● **ASSIGNED TASK**: Print the line containing "Task: Click the", then every line after it through the end of the material, exactly as written and without pictures.
---
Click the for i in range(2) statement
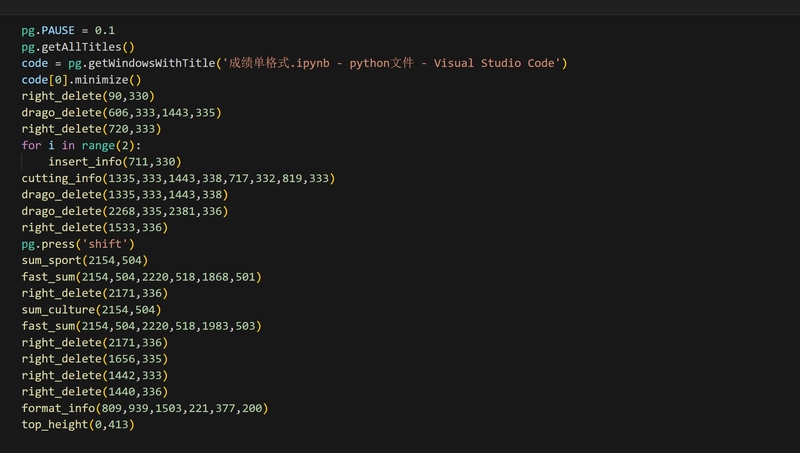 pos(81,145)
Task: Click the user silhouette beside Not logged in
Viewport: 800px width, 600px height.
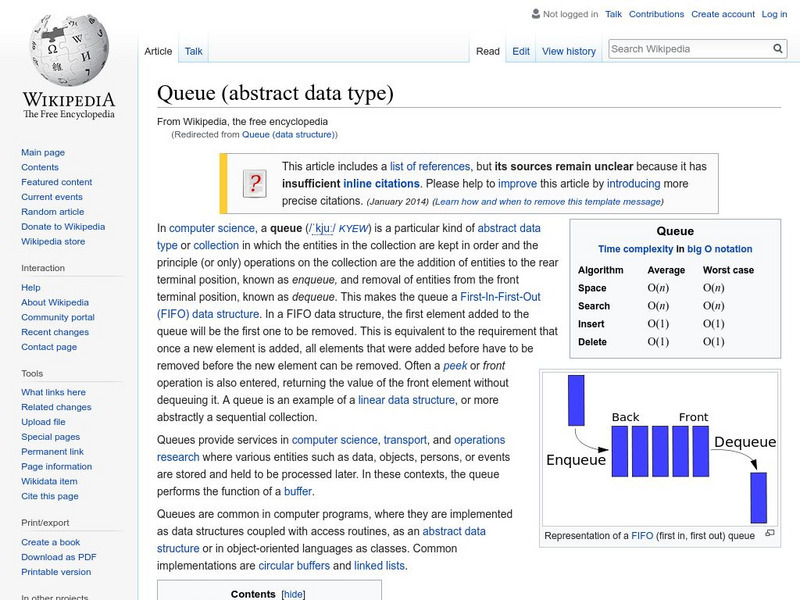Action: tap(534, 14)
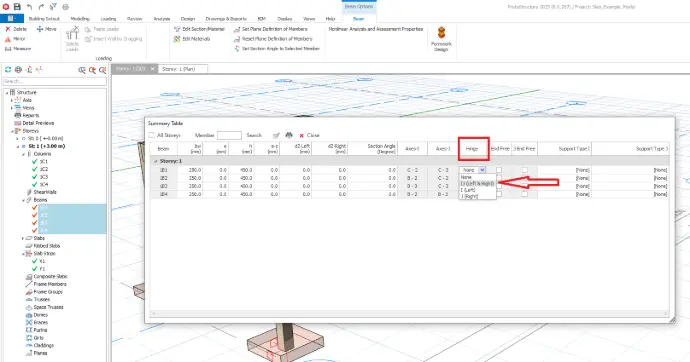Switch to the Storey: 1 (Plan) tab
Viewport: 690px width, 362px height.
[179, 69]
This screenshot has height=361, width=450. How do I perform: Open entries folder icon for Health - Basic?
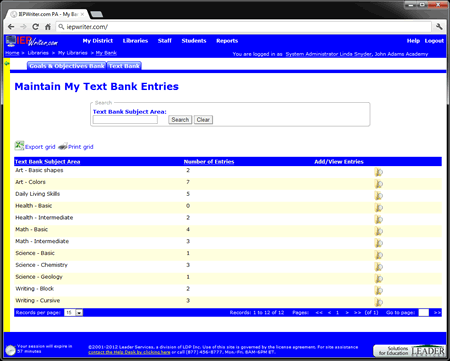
---
● **RESPONSE**:
Task: Click the user silhouette beside Not logged in
Viewport: 800px width, 600px height.
Action: tap(534, 14)
Switch to the Storey: 1 (Plan) tab
Viewport: 690px width, 362px height.
[179, 69]
This screenshot has height=361, width=450. How do I perform: Open entries folder icon for Health - Basic?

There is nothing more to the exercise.